Data provided:
- - - - -

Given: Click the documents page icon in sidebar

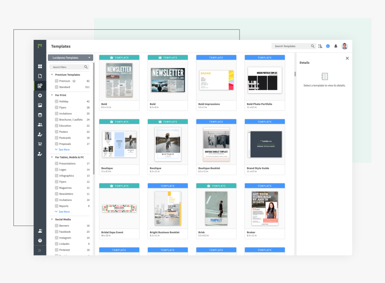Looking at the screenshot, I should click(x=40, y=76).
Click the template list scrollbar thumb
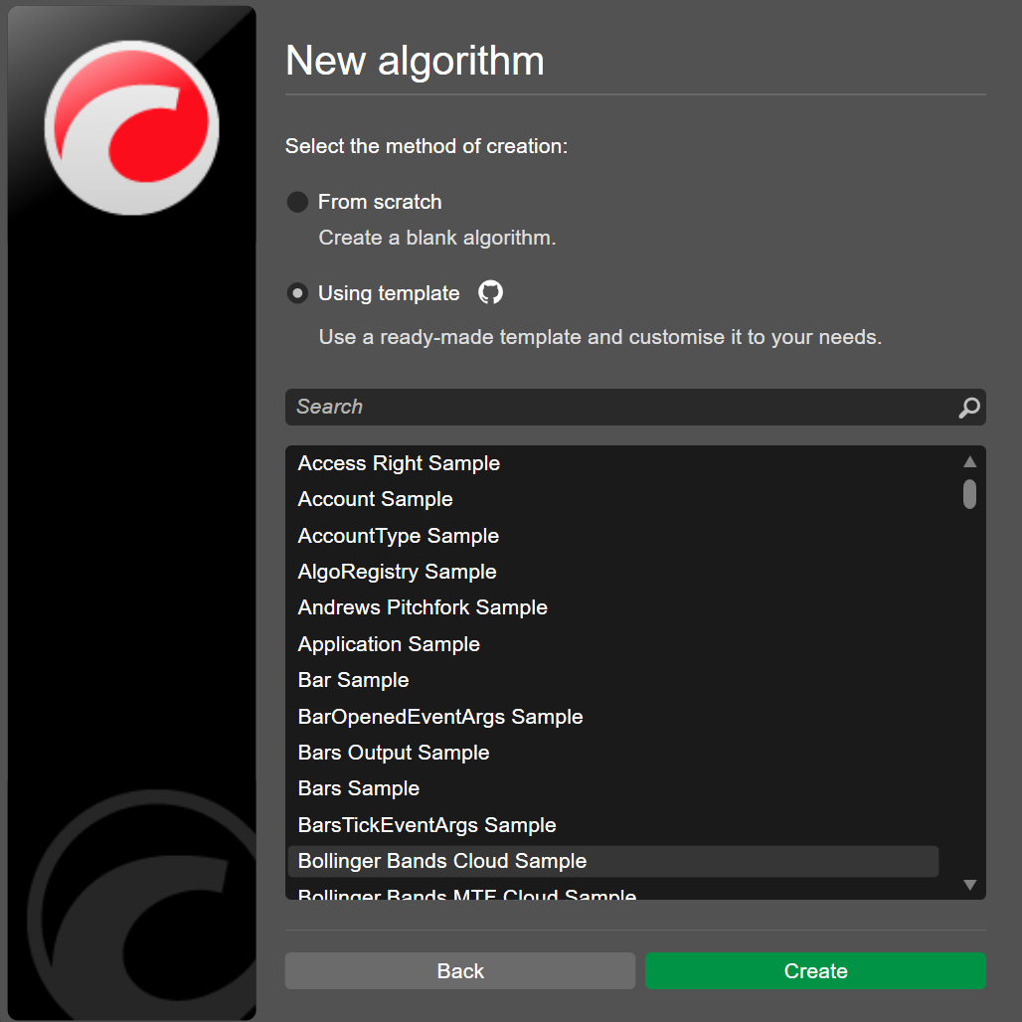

- - - - -

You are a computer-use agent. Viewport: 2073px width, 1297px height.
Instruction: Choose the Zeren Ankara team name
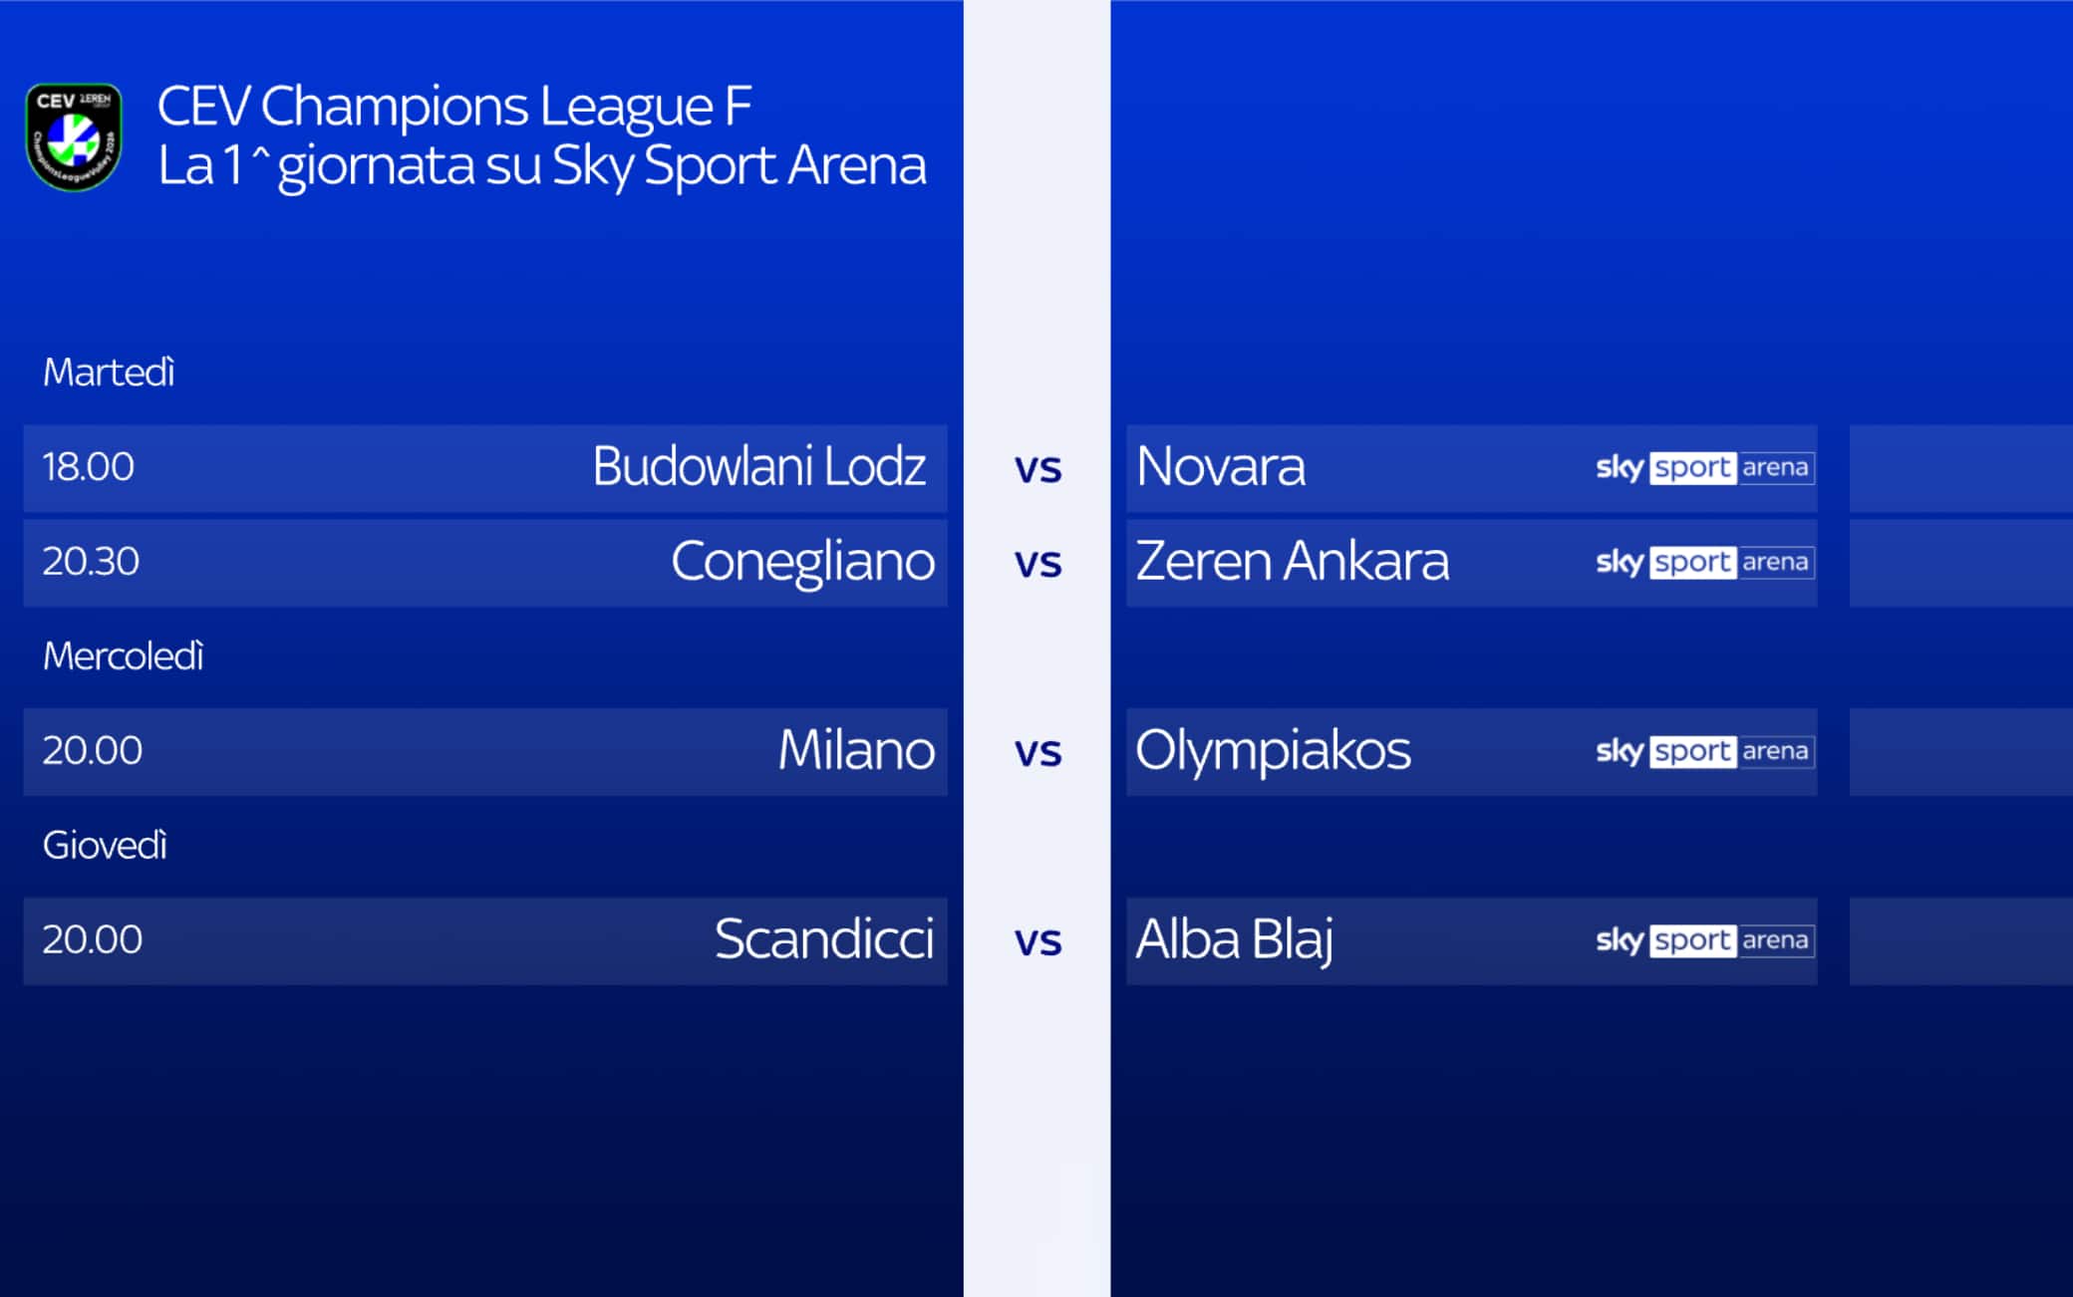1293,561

- - - - -

What you will do:
In the data above, take the line with "Given: Click the", the line with "Click the template list scrollbar thumb", and every line between, and set them down exactly without pictures.

Solution to the exercise:
Given: Click the documents page icon in sidebar

Looking at the screenshot, I should click(x=40, y=76).
Click the template list scrollbar thumb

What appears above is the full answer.